La exsenadora cree, incluso, “que una cierta simetría es necesaria, porque si no Cataluña nunca estará satisfecha”, y apuesta por “unos mínimos comunes y, más allá, alguna diferencia”.

7. ¿Su composición sería similar a la actual, es decir habría los mismos Estados que ahora Comunidades o habría que tender a reformularlo?

7Hay ejercicios futuristas para todos los gustos. Algunos diseños imaginan a Madrid como parte de una Castilla-La Mancha más amplia; un León independiente extendido hasta Cantabria o una Valencia catalana. Pero, a juicio de los expertos consultados por Números Rojos, aunque la lógica podría aconsejar algunos cambios, lo normal es que la tradición autonómica actual se imponga.

Camps, partidaria de que sea la evolución la que marca el final del camino, cree que ello conlleva el mantenimiento de las ‘fronteras’ actuales, “aunque bien es cierto que, si se empezara de nuevo, cosa muy difícil, cabría reformular algunos territorios, algunos de los cuales, incluso, podrían sentirse más a gusto. Pero en la situación actual, por lo que supone de pérdida de supuestos privilegios, sería muy difícil”.

De la misma opinión es Máiz. A su juicio, se trata de “un problema político, no técnico” y, tras recordar las dificultades que conlleva en la actualidad unificar municipios, cree “poco realista” una reformulación de los territorios tras “muchos años con estas comunidades que han generado identidades propias”.

8. ¿Existe algún modelo que sirva de ejemplo?

8La exsenadora catalana asegura que Alemania es el “más próximo” a España. Ramón Máiz, por su parte, aclara que “cada sistema federal es producto de su historia”, que en el caso de España, además, es especialmente determinante: “Tenemos nuestra propia experiencia institucional, así que partiríamos de una evolución muy sólida de un sistema autonómico que ha funcionado”.9

9. ¿Es el Estado federal compatible con la monarquía?

Sí, sin dudas, “con una monarquía parlamentaria con rey que reina y no gobierna, es compatible –dice Máiz-. El federalismo no tiene por qué ser de izquierdas, admite modelos más o menos liberales”. Camps apoya el análisis: “Federalismo o centralismo es un debate; monarquía o república, otro”.

10. ¿Es posible acometer una reforma de este calado en tiempo de crisis? ¿Veremos una España federal?

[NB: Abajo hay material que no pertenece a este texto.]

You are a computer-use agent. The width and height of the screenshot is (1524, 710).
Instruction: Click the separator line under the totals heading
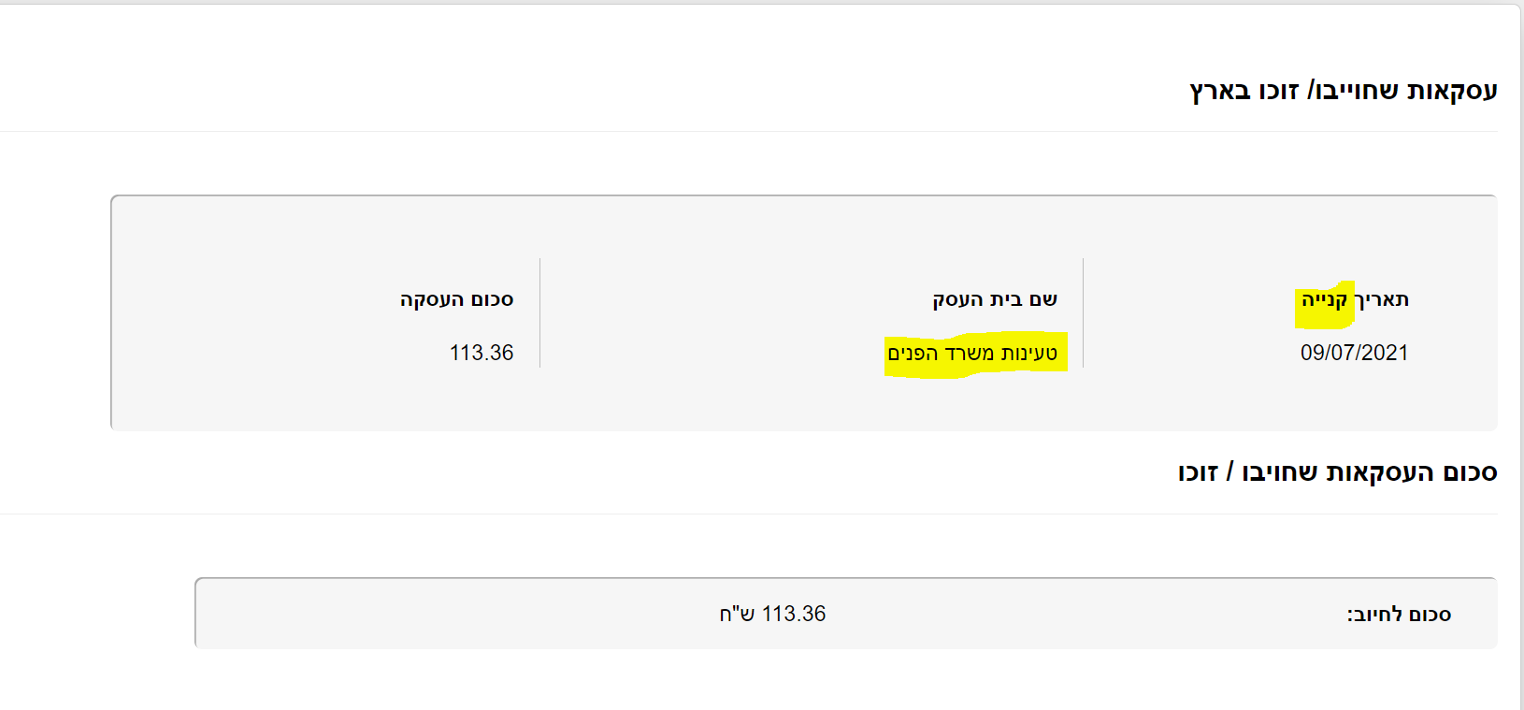pos(748,514)
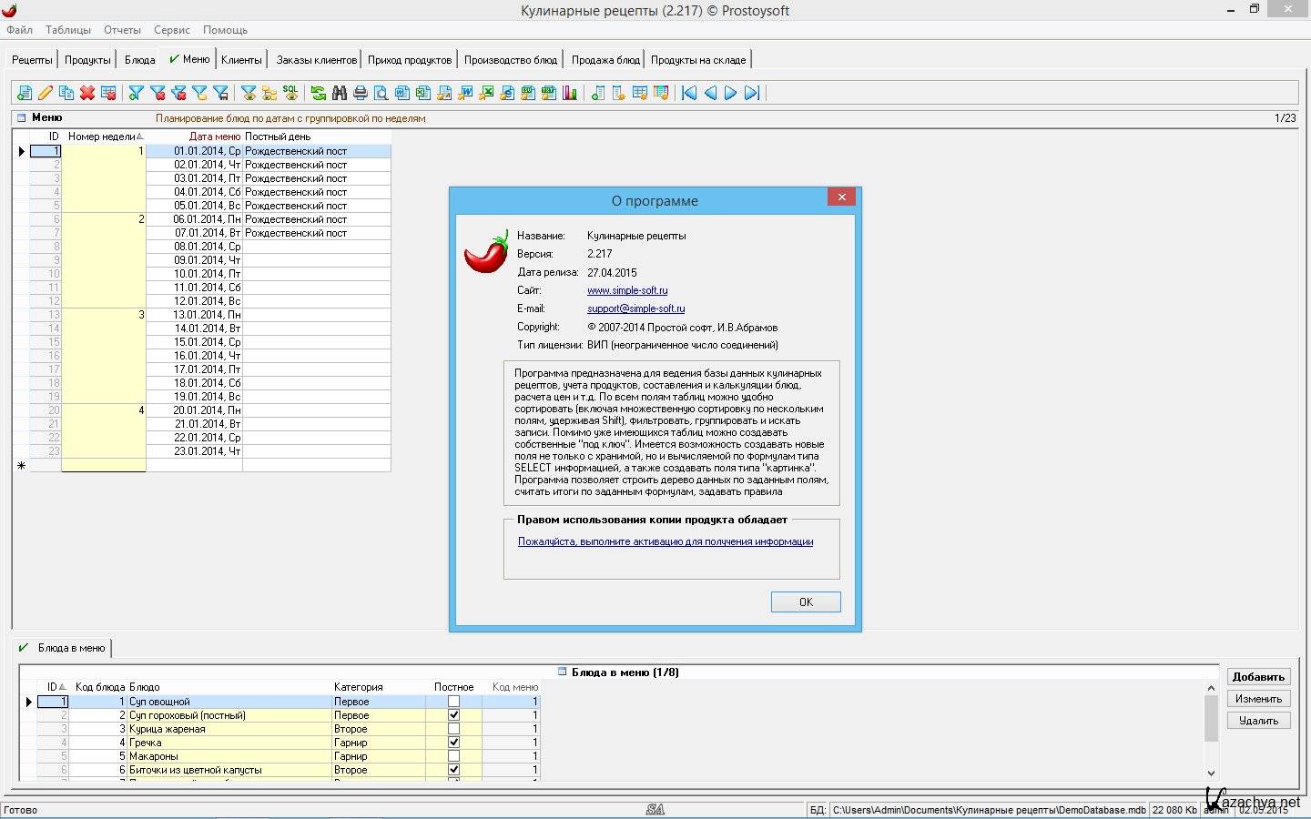The image size is (1311, 819).
Task: Toggle Постное checkbox for Суп овощной
Action: [x=453, y=702]
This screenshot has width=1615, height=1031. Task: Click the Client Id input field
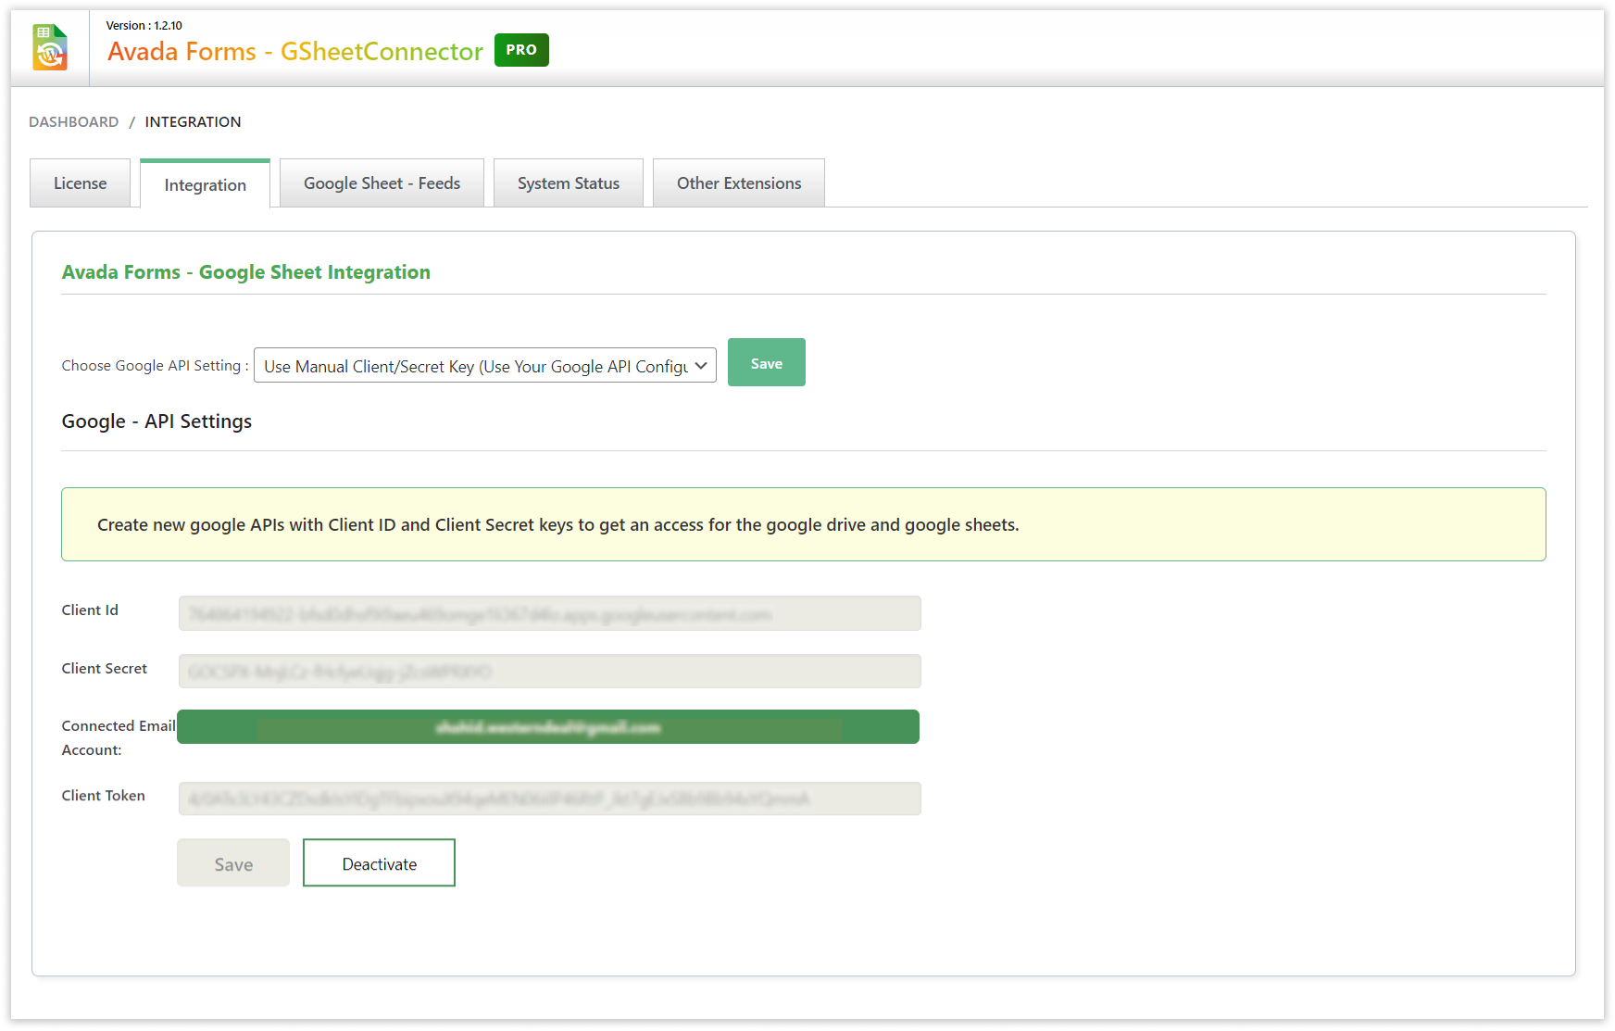click(549, 613)
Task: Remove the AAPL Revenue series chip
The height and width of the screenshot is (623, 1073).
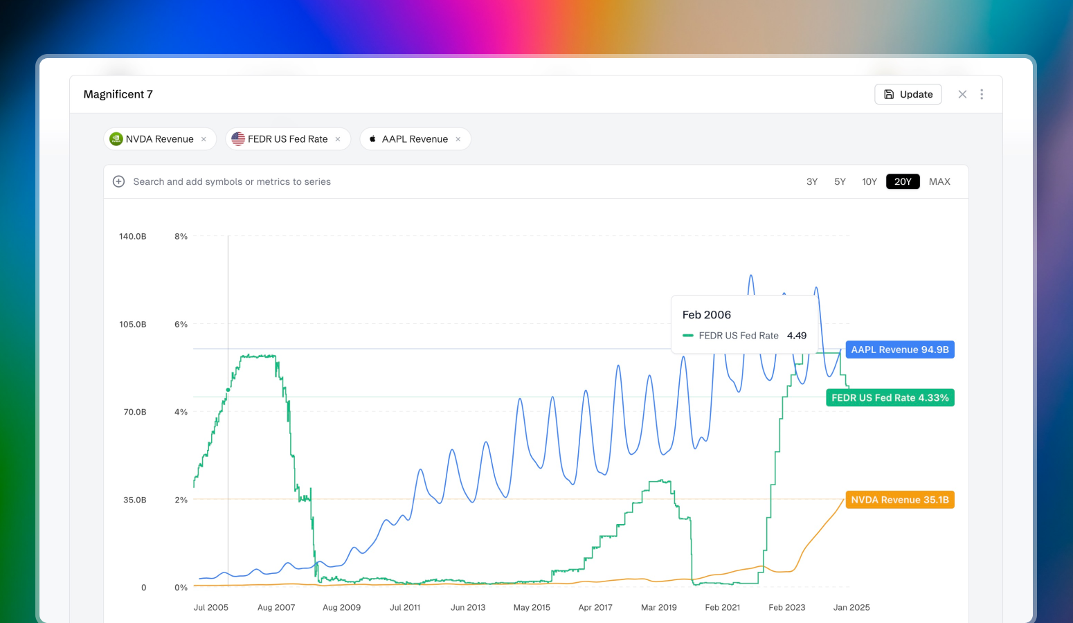Action: tap(458, 139)
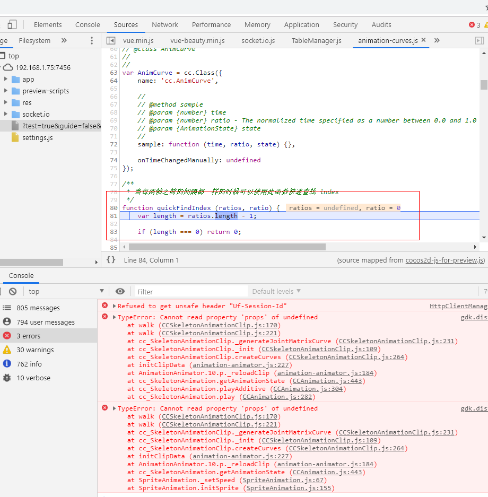Open the TableManager.js file tab
This screenshot has width=488, height=497.
tap(316, 40)

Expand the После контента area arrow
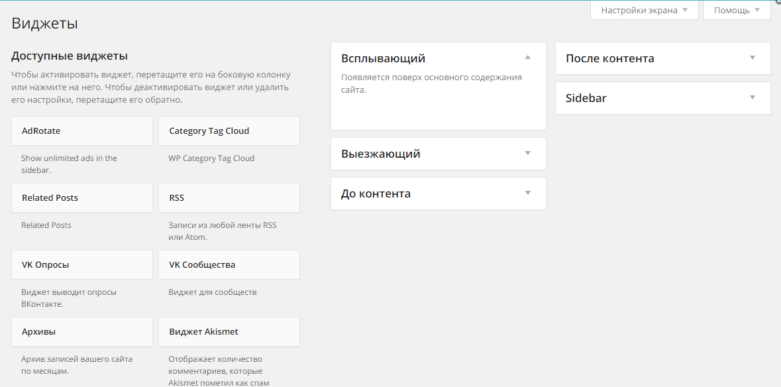click(x=753, y=58)
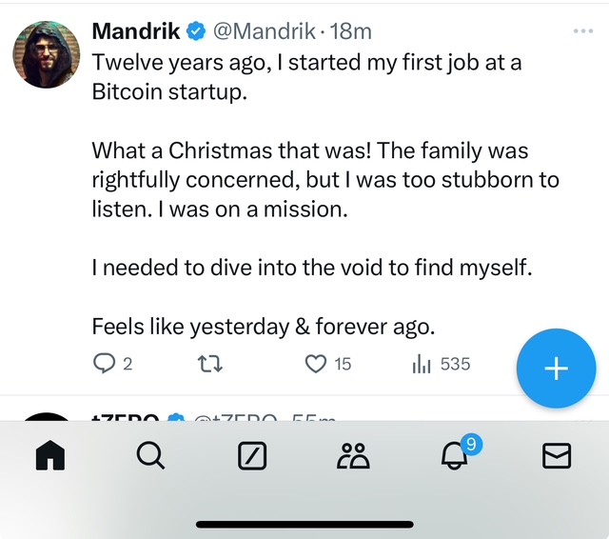Screen dimensions: 609x539
Task: Go to the Home tab
Action: click(50, 457)
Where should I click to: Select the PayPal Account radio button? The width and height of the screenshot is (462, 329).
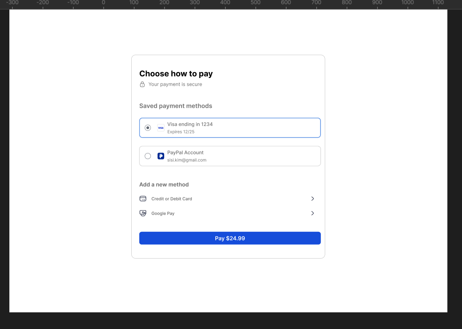147,156
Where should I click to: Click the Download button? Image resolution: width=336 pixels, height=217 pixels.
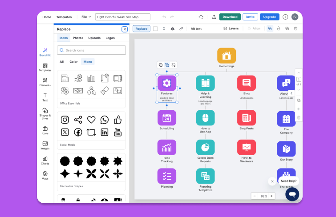[x=230, y=17]
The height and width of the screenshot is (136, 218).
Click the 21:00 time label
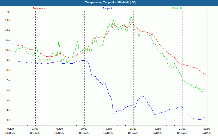(x=182, y=129)
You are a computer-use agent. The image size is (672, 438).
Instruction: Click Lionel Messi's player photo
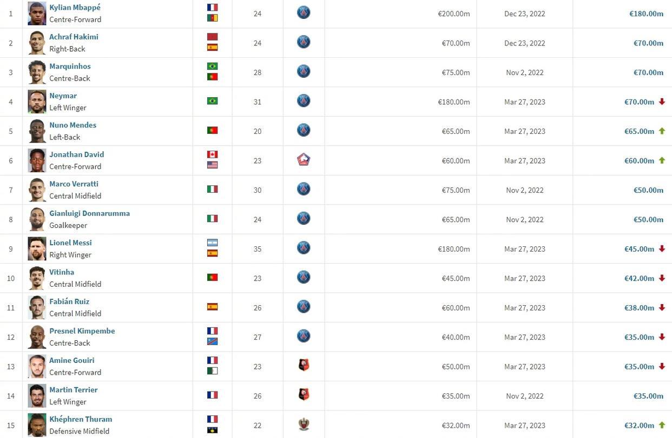click(x=37, y=248)
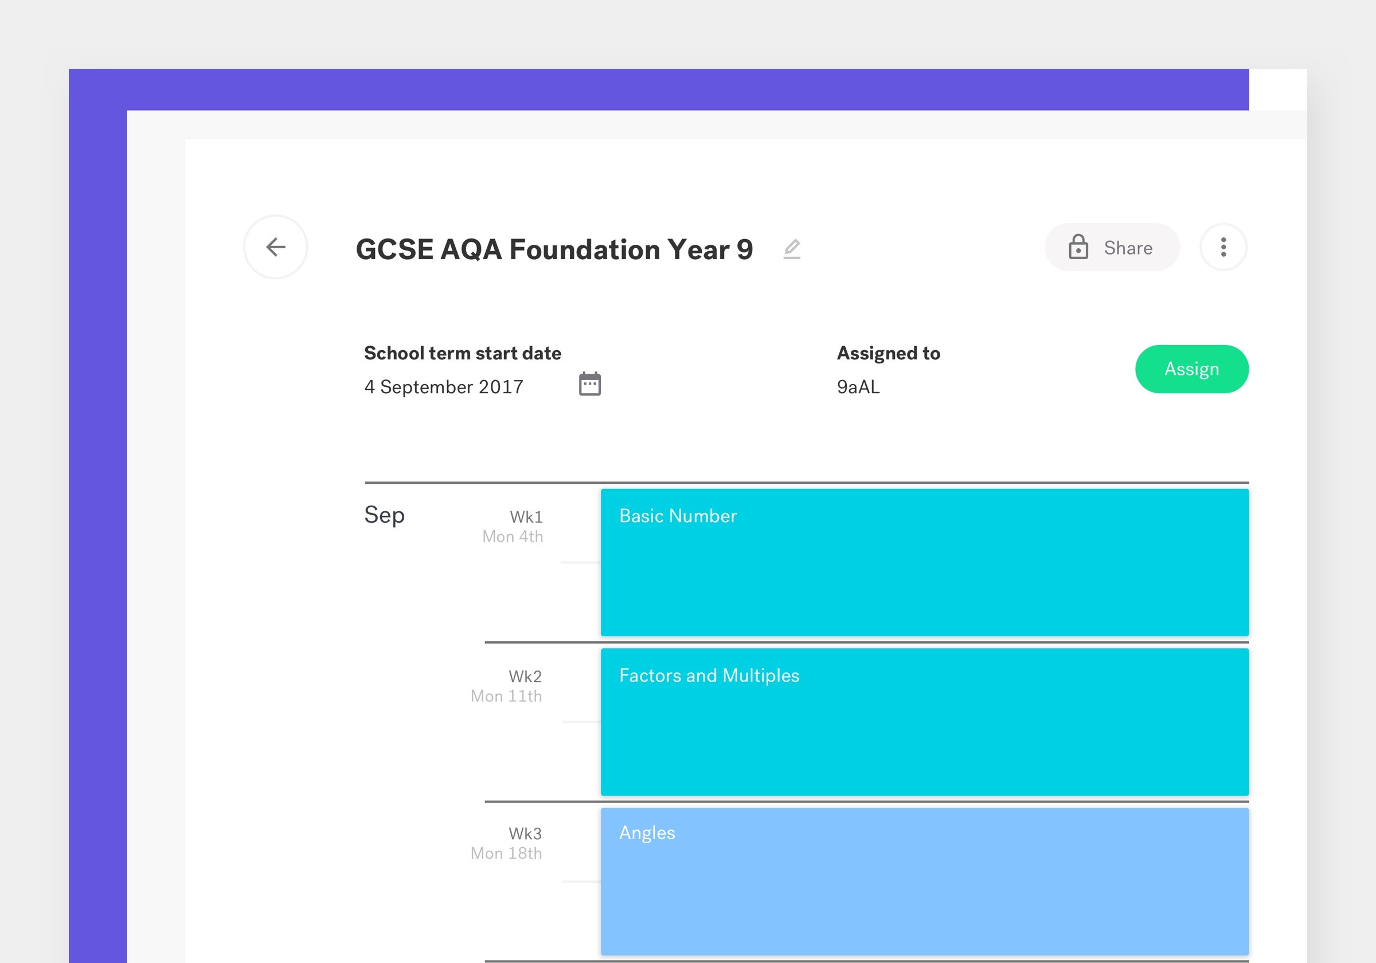1376x963 pixels.
Task: Click the Assigned to heading
Action: coord(888,353)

10Los dos expertos consultados por Números Rojos coinciden en la misma idea: “Las crisis pueden ser el momento ideal para reformular el modelo”. El catedrático de la Universidad de Santiago recuerda que, de hecho, “buena parte de culpa de la crisis la tiene el hecho de que hemos abandonado la política y, de la mano del neoliberalismo ideológico, nos hemos puesto en manos de los mercados financieros y de la desregulación absoluta de una economía salvaje”.

Bajo esa premisa, afirma que “este es el momento de reclamar una Europa federal”, aunque, sobre si veremos ese modelo en España, se muestra escéptico, cuando el PP lo rechaza y el PSOE “lo asume con la boca pequeña, empujado por el PSC y con compañeros que hablan de él como si fuera la bicha”. Camps, tras coincidir en que “las crisis obligan a hacer autocrítica y a reformular” los sistemas, se limita a mostrar un deseo: “Quiero pensar que antes de morir veré resuelto el problema catalán”.